- _THE TASK_:
Look in the material below for the line holding "Given: Toggle password". Set it down exactly, with each later line up to and including the line holding "The width and".

- _EXTRACTED RECORDS_:
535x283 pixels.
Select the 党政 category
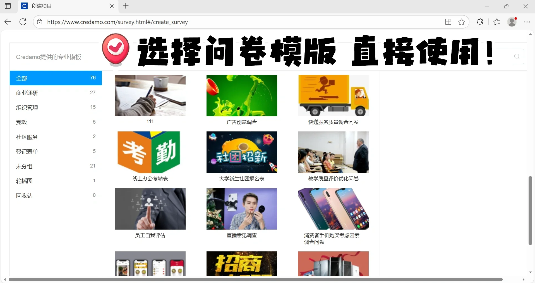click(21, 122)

...

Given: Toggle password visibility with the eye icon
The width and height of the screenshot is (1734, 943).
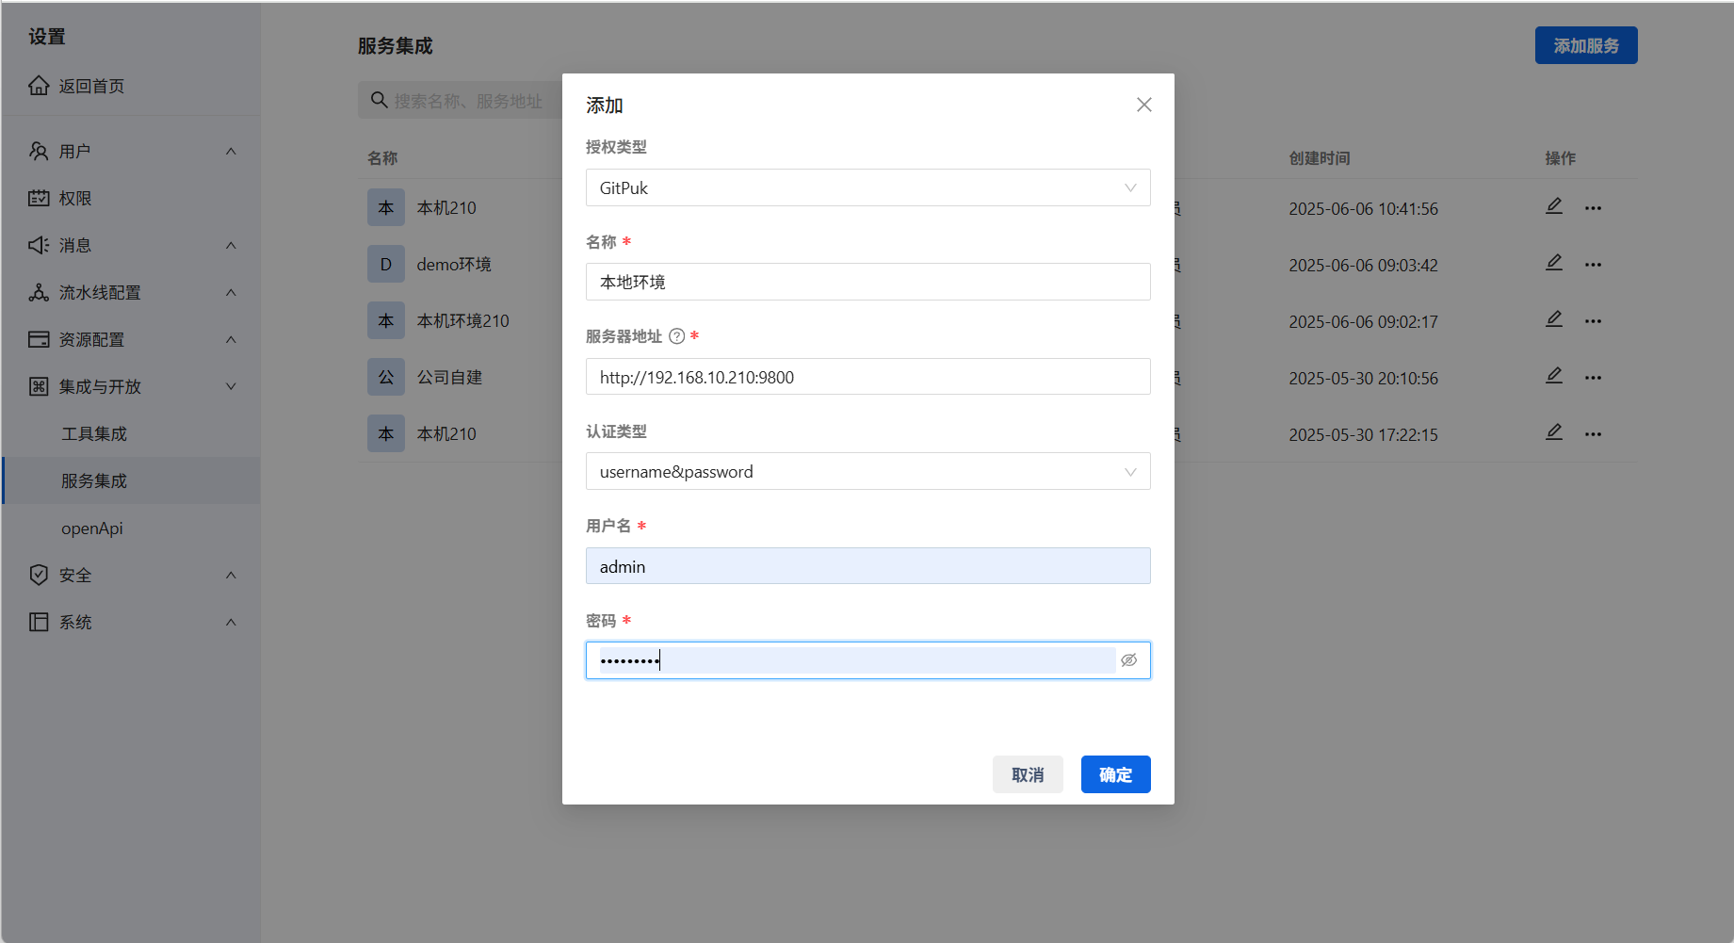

* * *

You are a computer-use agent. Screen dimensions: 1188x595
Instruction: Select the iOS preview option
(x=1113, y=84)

- _SOLUTION FOR THIS PROBLEM_:
Given: Toggle password visibility with the eye icon
The width and height of the screenshot is (1734, 943).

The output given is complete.